Prehistory is the period of human history between the first known use of stone tools by hominins, around 3.3 million years ago, and the beginning of recorded history with the invention of writing systems. It is also called pre-literary history. It can be known only from material archaeological and anthropological evidence, because there are no written records from it.
When did prehistory end?
Prehistory ended at different times in different places, because the adoption of writing was a slow global process. The earliest known writing systems appeared around 5,200 years ago. In Egypt prehistory ended around 3100 BCE, in New Guinea it ended in the 1870s, and in Australia 1788 is usually taken as the end.
What are the three ages of prehistory?
The three-age system divides human prehistory into the Stone Age, the Bronze Age, and the Iron Age, named for their predominant tool-making technologies.
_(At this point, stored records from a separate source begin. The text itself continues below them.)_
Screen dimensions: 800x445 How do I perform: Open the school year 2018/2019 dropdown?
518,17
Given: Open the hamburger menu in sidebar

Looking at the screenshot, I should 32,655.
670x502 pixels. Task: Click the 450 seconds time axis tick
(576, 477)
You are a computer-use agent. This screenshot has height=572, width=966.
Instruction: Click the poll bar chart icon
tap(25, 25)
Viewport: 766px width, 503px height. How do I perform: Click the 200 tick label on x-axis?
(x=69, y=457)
In some areas a transition period called the Chalcolithic or Copper Age sits between the Stone Age and Bronze Age. The system remains in use for much of Eurasia and North Africa.
How do researchers study prehistory without written records?
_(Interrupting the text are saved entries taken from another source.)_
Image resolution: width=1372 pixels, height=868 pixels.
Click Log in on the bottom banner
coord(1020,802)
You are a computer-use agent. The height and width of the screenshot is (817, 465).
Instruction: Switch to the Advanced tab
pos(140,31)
Researchers study prehistory mainly through the archaeological record, using excavation, geologic and geographic surveys, and scientific analysis. The key step is dating, and the most common technique is radiocarbon dating. Population geneticists, historical linguists, and disciplines such as paleontology, palynology, and molecular genetics also contribute evidence.
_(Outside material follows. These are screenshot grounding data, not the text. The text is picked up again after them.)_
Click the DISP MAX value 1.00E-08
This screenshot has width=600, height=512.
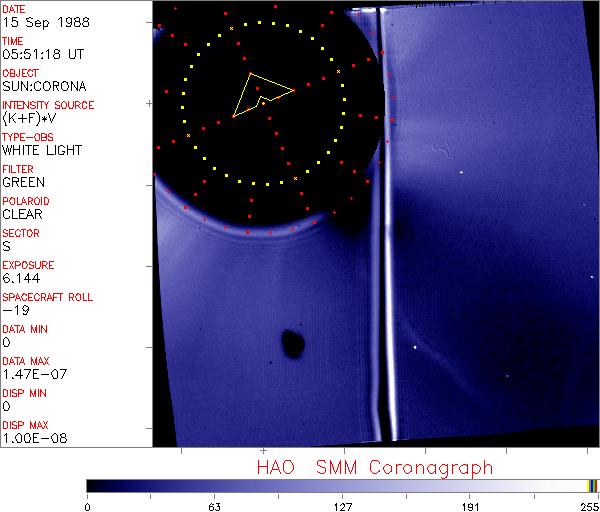pyautogui.click(x=32, y=438)
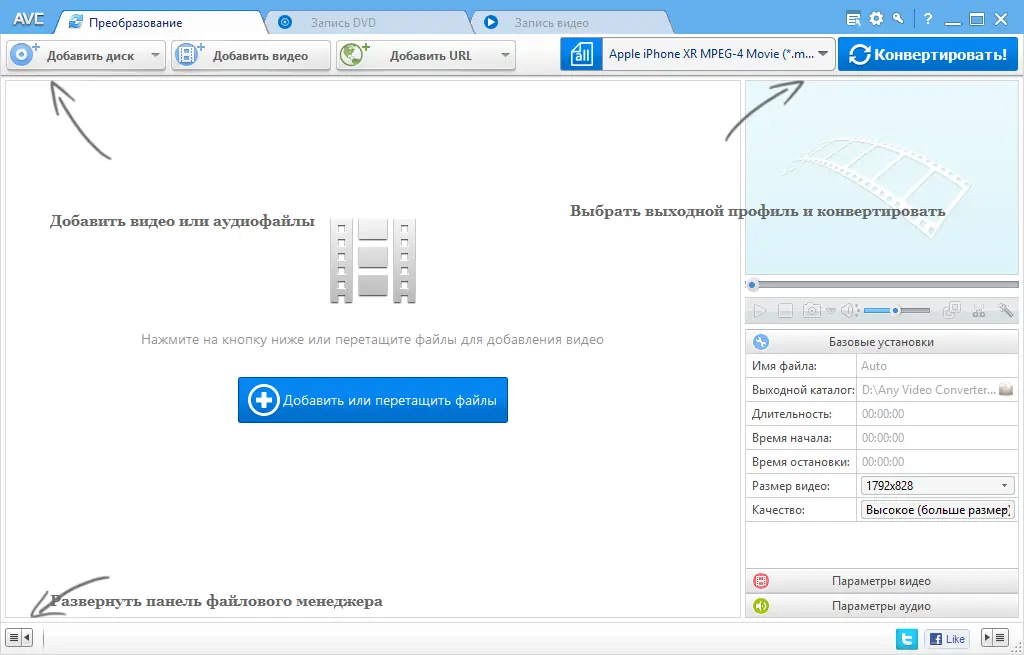Image resolution: width=1024 pixels, height=655 pixels.
Task: Open video editing via the wrench icon
Action: pos(1005,311)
Why is prehistory considered anonymous?
Prehistory is anonymous because it is restricted to material processes, remains, and artefacts rather than written records. It deals with the activities of archaeological cultures rather than named nations or individuals. Terms such as Neanderthal or Iron Age are modern labels whose definitions are sometimes subject to debate.
How long was the Stone Age and when did it begin?
The Stone Age lasted for roughly 3.4 million years and encompasses 99 percent of human history. It begins with the first use of stone tools by hominins around 3.3 million years ago, with the oldest tools found at the Lomekwi site in Kenya. It ended between 4000 BC and 2000 BC with the advent of metalworking.
Where was the oldest evidence of copper smelting found?
The oldest securely dated evidence of copper making at high temperature was found at an archaeological site in Serbia, dating from 7,500 years ago. The find, made in 2010, extended the known record of copper smelting by about 800 years. It suggested copper smelting may have been invented independently in separate parts of Asia and Europe.